Improved PCE in stable lead-free perovskite solar cells based on band engineering of ETL and absorber

In this paper, a unique structure of graded band gap (GBG) electron transport layer (ETL) based lead-free Perovskite solar cell (PSC) is proposed and numerically investigated. The structure consists of cesium Formamidinium tin iodide (FACsSnI 3 ) with band-gap grading aspect sandwiched between electron and hole transport layers. Various ETLs such as Zn(S,O), ZnO, ZnMgO and C60 have been considered and investigated with and without GBG aspect. It is revealed that the use of band engineering based on band gap grading ETL and absorber films allows the dual-advantages of enhanced photogeneration and carrier extraction mechanisms.

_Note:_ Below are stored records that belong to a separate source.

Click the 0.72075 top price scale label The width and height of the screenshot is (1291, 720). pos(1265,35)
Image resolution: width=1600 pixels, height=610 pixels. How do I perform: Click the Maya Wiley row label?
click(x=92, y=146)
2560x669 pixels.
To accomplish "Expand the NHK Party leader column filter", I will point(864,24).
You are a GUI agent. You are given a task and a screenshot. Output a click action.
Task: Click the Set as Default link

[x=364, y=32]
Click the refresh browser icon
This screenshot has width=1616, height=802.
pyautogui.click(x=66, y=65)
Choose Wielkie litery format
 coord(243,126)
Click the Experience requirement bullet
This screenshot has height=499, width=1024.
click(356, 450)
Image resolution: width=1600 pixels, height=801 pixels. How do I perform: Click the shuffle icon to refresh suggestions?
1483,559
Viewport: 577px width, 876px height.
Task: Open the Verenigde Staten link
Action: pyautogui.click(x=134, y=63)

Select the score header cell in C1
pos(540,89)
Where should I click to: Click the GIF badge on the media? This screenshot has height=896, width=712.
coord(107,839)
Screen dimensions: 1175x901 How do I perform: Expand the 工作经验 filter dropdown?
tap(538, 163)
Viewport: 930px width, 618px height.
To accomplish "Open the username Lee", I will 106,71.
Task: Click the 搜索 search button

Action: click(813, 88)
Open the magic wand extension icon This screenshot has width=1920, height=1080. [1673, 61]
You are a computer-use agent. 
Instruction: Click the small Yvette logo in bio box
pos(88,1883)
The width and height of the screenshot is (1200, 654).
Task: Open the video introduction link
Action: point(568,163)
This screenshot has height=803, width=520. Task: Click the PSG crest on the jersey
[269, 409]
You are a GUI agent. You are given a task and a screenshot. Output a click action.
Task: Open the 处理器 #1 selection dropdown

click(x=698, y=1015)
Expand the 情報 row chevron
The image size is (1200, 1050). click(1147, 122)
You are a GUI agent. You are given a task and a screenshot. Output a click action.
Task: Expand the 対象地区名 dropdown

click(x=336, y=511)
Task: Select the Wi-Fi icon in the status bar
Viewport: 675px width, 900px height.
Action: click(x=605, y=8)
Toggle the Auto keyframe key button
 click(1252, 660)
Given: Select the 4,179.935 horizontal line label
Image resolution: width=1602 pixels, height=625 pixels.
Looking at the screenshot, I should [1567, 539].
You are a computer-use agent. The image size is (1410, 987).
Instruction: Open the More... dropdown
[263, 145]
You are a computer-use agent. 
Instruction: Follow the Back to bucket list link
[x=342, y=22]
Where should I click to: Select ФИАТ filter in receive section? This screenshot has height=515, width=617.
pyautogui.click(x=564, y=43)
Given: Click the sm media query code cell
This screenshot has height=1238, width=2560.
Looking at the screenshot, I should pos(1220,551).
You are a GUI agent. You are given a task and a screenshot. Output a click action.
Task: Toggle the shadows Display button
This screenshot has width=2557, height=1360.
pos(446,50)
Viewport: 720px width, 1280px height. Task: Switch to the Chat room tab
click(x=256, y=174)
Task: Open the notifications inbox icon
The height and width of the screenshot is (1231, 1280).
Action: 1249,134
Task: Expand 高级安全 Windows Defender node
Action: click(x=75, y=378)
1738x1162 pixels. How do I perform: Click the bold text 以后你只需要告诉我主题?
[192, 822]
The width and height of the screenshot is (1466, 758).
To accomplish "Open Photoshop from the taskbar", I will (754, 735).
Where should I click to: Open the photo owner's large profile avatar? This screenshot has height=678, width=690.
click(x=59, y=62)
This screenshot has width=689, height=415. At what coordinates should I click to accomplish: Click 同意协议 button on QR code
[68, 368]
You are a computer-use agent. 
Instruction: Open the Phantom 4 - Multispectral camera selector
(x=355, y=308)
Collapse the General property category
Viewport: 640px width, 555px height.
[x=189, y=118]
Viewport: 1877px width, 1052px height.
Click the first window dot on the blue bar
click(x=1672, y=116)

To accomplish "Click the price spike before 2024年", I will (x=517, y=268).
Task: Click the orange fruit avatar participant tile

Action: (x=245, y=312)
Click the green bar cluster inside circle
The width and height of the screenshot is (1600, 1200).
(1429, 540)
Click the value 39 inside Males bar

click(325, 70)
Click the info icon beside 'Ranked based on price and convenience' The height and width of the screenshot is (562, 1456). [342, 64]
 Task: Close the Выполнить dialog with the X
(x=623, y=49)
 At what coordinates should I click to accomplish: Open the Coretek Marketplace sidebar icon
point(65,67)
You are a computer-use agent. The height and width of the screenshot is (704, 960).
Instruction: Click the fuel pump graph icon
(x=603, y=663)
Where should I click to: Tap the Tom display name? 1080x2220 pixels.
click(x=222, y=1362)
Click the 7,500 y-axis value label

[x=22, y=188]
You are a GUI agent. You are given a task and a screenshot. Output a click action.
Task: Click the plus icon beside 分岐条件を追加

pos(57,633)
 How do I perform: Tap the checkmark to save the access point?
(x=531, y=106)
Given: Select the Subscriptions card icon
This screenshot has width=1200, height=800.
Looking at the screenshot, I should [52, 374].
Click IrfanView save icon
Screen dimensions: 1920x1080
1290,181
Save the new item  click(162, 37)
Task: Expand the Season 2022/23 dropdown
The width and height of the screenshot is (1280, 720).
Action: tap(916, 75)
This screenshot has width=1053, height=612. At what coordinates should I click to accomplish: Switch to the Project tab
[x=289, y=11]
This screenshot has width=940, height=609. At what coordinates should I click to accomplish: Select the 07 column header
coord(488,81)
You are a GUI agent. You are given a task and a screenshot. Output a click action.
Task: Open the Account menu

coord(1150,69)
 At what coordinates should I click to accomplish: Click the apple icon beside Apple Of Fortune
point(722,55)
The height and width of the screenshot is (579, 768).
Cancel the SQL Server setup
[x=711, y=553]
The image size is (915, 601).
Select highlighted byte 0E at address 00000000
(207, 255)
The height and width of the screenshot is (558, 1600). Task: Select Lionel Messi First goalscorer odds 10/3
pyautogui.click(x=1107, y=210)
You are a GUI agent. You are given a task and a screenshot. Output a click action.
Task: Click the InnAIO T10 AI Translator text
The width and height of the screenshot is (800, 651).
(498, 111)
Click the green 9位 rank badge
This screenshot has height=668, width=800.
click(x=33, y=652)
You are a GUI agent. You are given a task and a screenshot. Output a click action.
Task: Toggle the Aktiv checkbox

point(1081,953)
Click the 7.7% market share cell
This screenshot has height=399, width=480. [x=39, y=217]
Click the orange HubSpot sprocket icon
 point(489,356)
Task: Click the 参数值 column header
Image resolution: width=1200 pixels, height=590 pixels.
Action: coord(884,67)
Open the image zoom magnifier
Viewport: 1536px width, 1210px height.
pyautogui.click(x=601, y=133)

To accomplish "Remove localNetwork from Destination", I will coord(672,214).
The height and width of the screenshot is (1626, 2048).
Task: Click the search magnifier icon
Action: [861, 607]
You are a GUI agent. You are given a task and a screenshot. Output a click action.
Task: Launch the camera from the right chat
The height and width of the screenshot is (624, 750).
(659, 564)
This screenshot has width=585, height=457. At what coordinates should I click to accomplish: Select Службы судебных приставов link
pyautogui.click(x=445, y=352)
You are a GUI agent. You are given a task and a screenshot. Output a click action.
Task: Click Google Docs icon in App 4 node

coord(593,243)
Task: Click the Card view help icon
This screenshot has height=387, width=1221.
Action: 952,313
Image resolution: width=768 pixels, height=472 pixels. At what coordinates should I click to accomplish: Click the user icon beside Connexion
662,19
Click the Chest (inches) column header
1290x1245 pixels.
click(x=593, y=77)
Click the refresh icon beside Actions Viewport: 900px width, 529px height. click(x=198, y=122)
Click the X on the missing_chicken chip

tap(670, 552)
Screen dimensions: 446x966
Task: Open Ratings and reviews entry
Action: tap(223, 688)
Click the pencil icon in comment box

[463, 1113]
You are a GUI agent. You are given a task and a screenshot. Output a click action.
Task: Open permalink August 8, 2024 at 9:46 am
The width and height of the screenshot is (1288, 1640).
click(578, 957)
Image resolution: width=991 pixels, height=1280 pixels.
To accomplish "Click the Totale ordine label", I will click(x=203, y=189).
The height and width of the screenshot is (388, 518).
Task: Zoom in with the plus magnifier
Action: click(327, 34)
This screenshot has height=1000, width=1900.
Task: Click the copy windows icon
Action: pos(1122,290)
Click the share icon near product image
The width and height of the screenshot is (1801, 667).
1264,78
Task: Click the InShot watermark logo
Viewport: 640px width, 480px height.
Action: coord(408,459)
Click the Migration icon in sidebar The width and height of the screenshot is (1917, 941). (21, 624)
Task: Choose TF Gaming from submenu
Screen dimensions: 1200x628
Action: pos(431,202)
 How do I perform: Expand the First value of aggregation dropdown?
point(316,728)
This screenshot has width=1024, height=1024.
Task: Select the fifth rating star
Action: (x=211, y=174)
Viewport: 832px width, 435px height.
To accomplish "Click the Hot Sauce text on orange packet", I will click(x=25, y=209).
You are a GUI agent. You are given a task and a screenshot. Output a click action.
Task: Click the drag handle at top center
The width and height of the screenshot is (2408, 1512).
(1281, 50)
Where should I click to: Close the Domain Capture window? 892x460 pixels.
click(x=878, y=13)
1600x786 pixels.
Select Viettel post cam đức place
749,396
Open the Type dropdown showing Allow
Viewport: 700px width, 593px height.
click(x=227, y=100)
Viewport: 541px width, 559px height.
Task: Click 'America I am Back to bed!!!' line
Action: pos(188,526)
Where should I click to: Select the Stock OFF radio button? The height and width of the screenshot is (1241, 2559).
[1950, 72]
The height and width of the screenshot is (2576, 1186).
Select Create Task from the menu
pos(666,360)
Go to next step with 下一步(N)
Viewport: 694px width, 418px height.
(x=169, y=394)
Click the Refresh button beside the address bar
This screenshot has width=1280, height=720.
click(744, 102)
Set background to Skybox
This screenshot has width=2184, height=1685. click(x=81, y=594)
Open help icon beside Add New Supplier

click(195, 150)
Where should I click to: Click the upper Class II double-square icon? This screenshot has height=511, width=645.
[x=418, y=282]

The merits of the proposed PSC structure are compared to other published results in terms of improved photovoltaic parameters. The obtained results show improvements in photoconversion properties of the PSCs when GBG-Zn(S,O) is considered as an ETL. The effective conduction band alignment of GBG-Zn(S,O)/GBG-FACsSnI 3 heterostructure interface leads to an improved carrier collection efficiency and subsequently improved efficiency. The optimized PSC structure presents power conversion efficiency as high as 21.67 %, with an open circuit voltage of 0.96 V, short-circuit current of 30.75 mA/cm 2, and fill factor of 72.88%. The obtained photovoltaic parameters of the proposed GBG-ETL/GBG-FACsSnI 3 heterostructure can provide new perspectives for the realization of efficient cost-effective lead-free PSCs.